» WHAT IS EXPECTED
Copy out word for word the lines from the one holding "The width and" through the one holding "Mark the $350 radio button", inclusive.

» RECORDS
□ □ □ □ □ □ □

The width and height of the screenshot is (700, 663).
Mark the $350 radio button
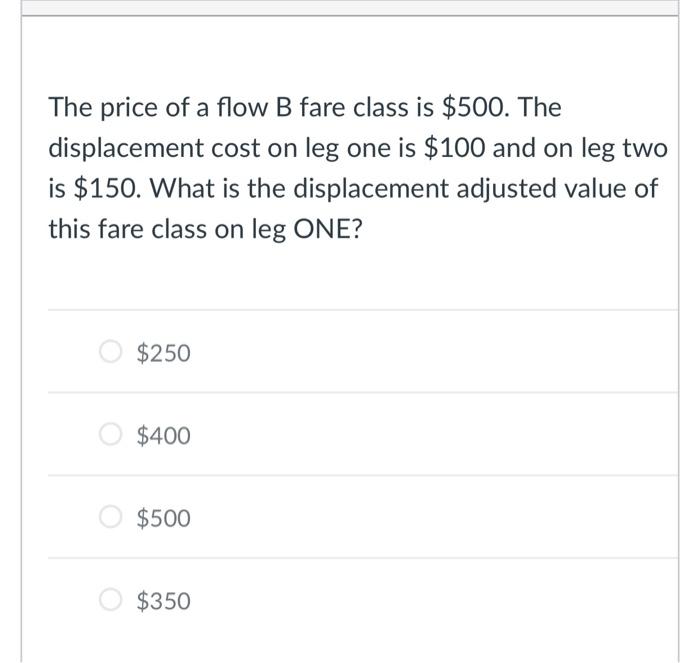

□ □ □ □ □ □ □

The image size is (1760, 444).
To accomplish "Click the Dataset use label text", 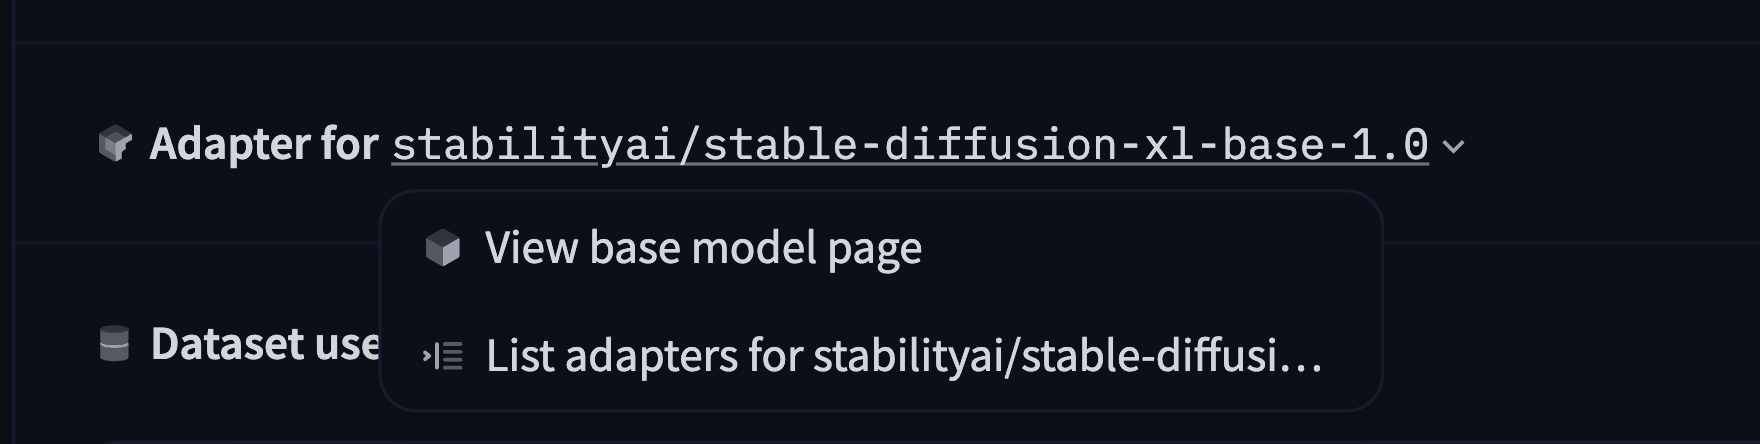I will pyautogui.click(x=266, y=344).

□ □ □ □ □ □ □

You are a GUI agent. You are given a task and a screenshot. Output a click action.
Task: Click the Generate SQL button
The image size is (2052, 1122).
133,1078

□ □ □ □ □ □ □

» RESULT
The width and height of the screenshot is (700, 663).
Mark the $350 radio button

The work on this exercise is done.